### WHAT NEEDS TO BE DONE
Extract the lines below and reproduce them exactly, character for character.

[Recorded data]
-- -- --

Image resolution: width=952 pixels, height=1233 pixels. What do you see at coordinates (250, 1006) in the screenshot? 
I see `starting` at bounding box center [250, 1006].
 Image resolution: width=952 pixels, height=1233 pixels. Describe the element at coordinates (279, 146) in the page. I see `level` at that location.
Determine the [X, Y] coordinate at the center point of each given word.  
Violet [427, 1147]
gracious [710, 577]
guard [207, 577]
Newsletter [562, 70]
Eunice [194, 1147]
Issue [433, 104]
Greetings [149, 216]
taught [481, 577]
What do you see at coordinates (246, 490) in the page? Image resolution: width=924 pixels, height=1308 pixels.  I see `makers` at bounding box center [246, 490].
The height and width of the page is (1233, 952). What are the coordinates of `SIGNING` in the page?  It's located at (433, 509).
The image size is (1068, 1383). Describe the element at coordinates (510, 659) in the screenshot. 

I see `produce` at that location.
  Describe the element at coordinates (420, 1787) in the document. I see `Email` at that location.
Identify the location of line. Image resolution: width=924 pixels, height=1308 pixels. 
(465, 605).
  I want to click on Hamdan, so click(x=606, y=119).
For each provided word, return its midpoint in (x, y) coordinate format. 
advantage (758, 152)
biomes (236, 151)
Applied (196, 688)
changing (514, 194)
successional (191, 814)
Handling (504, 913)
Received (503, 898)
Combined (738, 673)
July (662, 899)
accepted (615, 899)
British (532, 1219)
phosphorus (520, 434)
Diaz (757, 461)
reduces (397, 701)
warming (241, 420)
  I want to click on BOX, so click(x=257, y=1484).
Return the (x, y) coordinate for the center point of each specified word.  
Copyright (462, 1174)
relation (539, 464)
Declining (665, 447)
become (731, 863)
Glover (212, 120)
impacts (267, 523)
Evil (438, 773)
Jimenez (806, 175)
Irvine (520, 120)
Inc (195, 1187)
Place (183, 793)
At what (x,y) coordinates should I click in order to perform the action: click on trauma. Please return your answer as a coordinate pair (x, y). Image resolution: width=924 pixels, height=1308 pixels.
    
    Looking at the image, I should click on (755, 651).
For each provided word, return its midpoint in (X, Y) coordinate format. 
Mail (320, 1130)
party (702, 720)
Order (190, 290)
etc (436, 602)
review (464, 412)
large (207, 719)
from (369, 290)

-- -- --

### SOLUTION TO THIS PROBLEM
Image resolution: width=952 pixels, height=1233 pixels. What do you see at coordinates (250, 1006) in the screenshot? 
I see `starting` at bounding box center [250, 1006].
 Image resolution: width=952 pixels, height=1233 pixels. Describe the element at coordinates (279, 146) in the page. I see `level` at that location.
Determine the [X, Y] coordinate at the center point of each given word.  
Violet [427, 1147]
gracious [710, 577]
guard [207, 577]
Newsletter [562, 70]
Eunice [194, 1147]
Issue [433, 104]
Greetings [149, 216]
taught [481, 577]
What do you see at coordinates (246, 490) in the page? Image resolution: width=924 pixels, height=1308 pixels.  I see `makers` at bounding box center [246, 490].
The height and width of the page is (1233, 952). What are the coordinates of `SIGNING` in the page?  It's located at (433, 509).
The image size is (1068, 1383). Describe the element at coordinates (510, 659) in the screenshot. 

I see `produce` at that location.
  Describe the element at coordinates (420, 1787) in the document. I see `Email` at that location.
Identify the location of line. Image resolution: width=924 pixels, height=1308 pixels. 
(465, 605).
  I want to click on Hamdan, so click(x=606, y=119).
For each provided word, return its midpoint in (x, y) coordinate format. 
advantage (758, 152)
biomes (236, 151)
Applied (196, 688)
changing (514, 194)
successional (191, 814)
Handling (504, 913)
Received (503, 898)
Combined (738, 673)
July (662, 899)
accepted (615, 899)
British (532, 1219)
phosphorus (520, 434)
Diaz (757, 461)
reduces (397, 701)
warming (241, 420)
  I want to click on BOX, so click(x=257, y=1484).
Return the (x, y) coordinate for the center point of each specified word.  
Copyright (462, 1174)
relation (539, 464)
Declining (665, 447)
become (731, 863)
Glover (212, 120)
impacts (267, 523)
Evil (438, 773)
Jimenez (806, 175)
Irvine (520, 120)
Inc (195, 1187)
Place (183, 793)
At what (x,y) coordinates should I click in order to perform the action: click on trauma. Please return your answer as a coordinate pair (x, y). Image resolution: width=924 pixels, height=1308 pixels.
    
    Looking at the image, I should click on (755, 651).
For each provided word, return its midpoint in (X, Y) coordinate format. 
Mail (320, 1130)
party (702, 720)
Order (190, 290)
etc (436, 602)
review (464, 412)
large (207, 719)
from (369, 290)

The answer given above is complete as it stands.